A faithful copy is required. Print each line of the data exactly and omit the pictures.

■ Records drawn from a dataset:

---------------

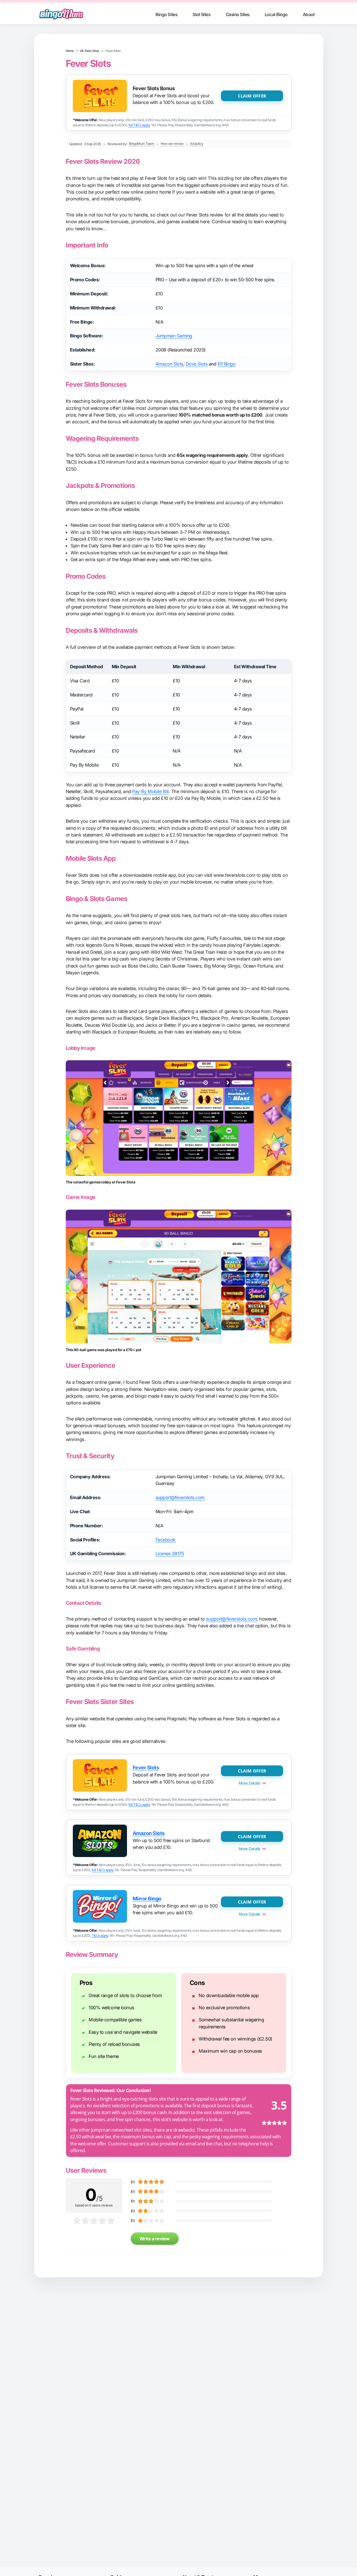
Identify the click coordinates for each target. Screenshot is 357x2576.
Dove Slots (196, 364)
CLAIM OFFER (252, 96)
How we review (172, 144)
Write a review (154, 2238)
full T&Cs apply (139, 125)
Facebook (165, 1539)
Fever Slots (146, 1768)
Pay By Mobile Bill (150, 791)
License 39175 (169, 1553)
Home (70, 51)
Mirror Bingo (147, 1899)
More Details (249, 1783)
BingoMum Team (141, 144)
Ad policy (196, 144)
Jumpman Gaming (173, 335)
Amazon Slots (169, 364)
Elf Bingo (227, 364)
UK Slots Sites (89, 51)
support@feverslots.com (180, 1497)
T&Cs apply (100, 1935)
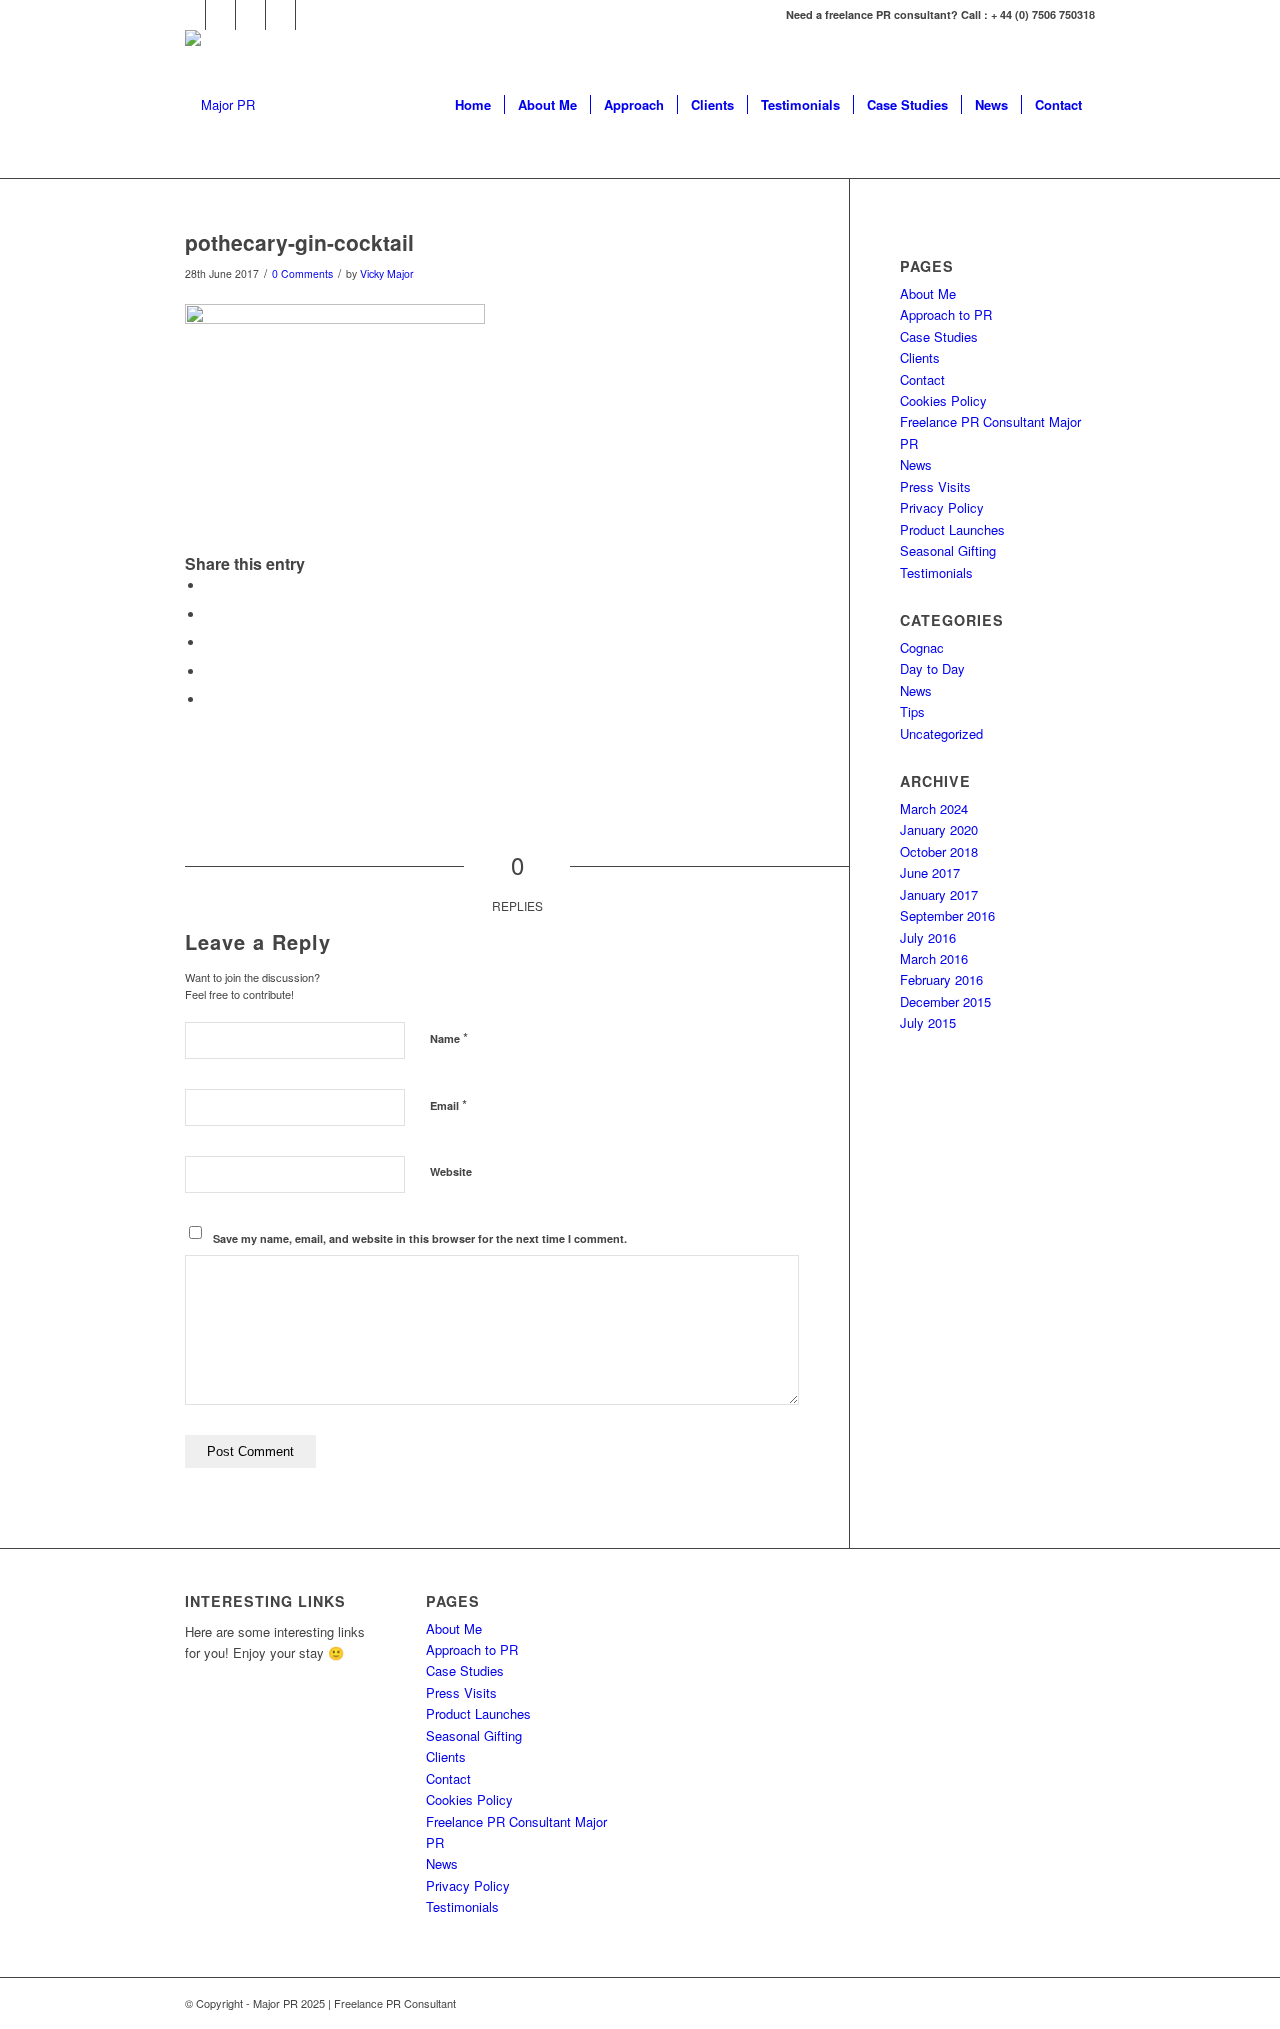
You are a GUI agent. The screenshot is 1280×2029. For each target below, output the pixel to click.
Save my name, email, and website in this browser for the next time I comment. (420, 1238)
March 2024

---------------

■ ANSWER BOX:
Identify the click coordinates for each target. Screenshot is 357x2576.
Dove Slots (196, 364)
CLAIM OFFER (252, 96)
How we review (172, 144)
Write a review (154, 2238)
full T&Cs apply (139, 125)
Facebook (165, 1539)
Fever Slots (146, 1768)
Pay By Mobile Bill (150, 791)
License 39175 (169, 1553)
Home (70, 51)
Mirror Bingo (147, 1899)
More Details (249, 1783)
BingoMum Team (141, 144)
Ad policy (196, 144)
Jumpman Gaming (173, 335)
Amazon Slots (169, 364)
Elf Bingo (227, 364)
UK Slots Sites (89, 51)
support@feverslots.com (180, 1497)
T&Cs apply (100, 1935)
You are a GUI agent. The screenshot is 1280×2029. For each target below, output the pixel to click.
Save my name, email, and website in this browser for the next time I comment. (420, 1238)
March 2024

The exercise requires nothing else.